[Items listed in a dataset]
%%
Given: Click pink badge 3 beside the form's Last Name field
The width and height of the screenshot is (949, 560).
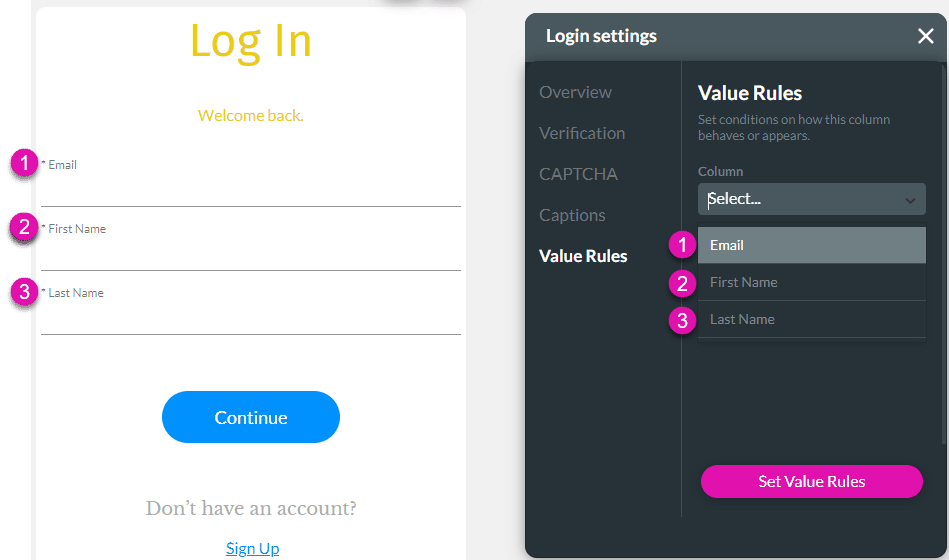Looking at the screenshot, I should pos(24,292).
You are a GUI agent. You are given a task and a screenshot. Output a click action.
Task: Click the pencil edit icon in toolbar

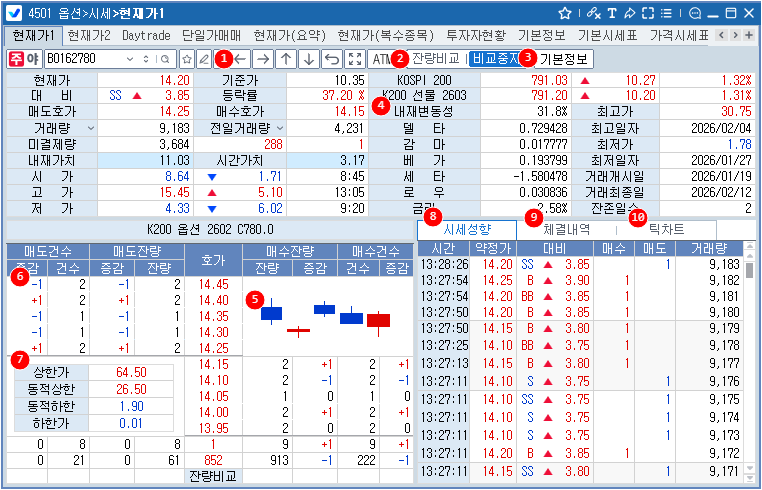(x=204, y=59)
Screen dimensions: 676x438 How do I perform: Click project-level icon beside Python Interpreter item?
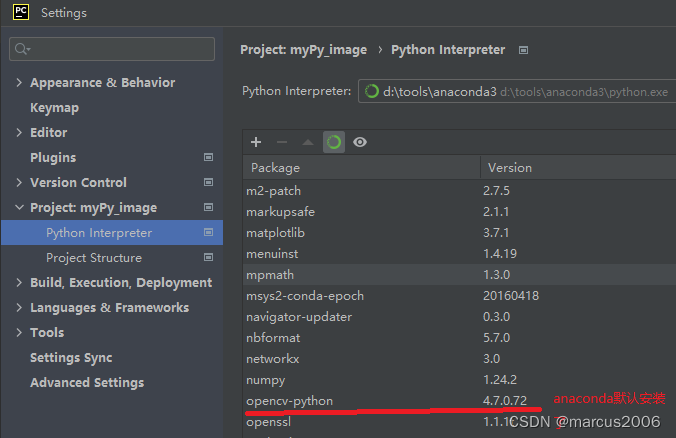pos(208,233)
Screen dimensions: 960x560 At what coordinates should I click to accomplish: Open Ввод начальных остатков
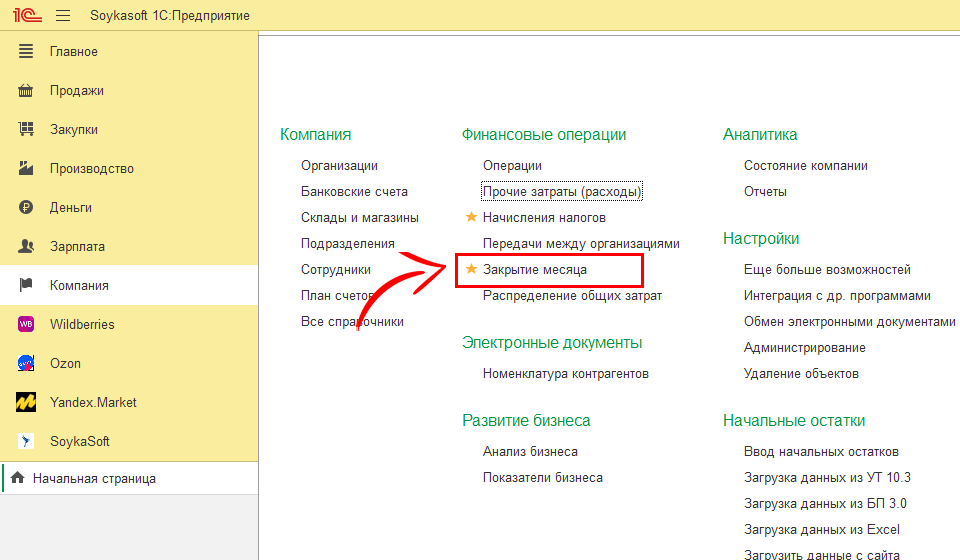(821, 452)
%%
# PROBLEM DESCRIPTION
Each line above is to be duplicated exactly, and the pictures are to be omitted.

# RESPONSE
Given: Click pink badge 3 beside the form's Last Name field
The width and height of the screenshot is (949, 560).
Looking at the screenshot, I should pos(24,292).
You are a GUI agent. You are given a task and a screenshot. Output a click action.
Task: Click the pencil edit icon in toolbar

(x=204, y=59)
Screen dimensions: 676x438 How do I perform: Click project-level icon beside Python Interpreter item?
pos(208,233)
Screen dimensions: 960x560 At what coordinates should I click to accomplish: Open Ввод начальных остатков
(821, 452)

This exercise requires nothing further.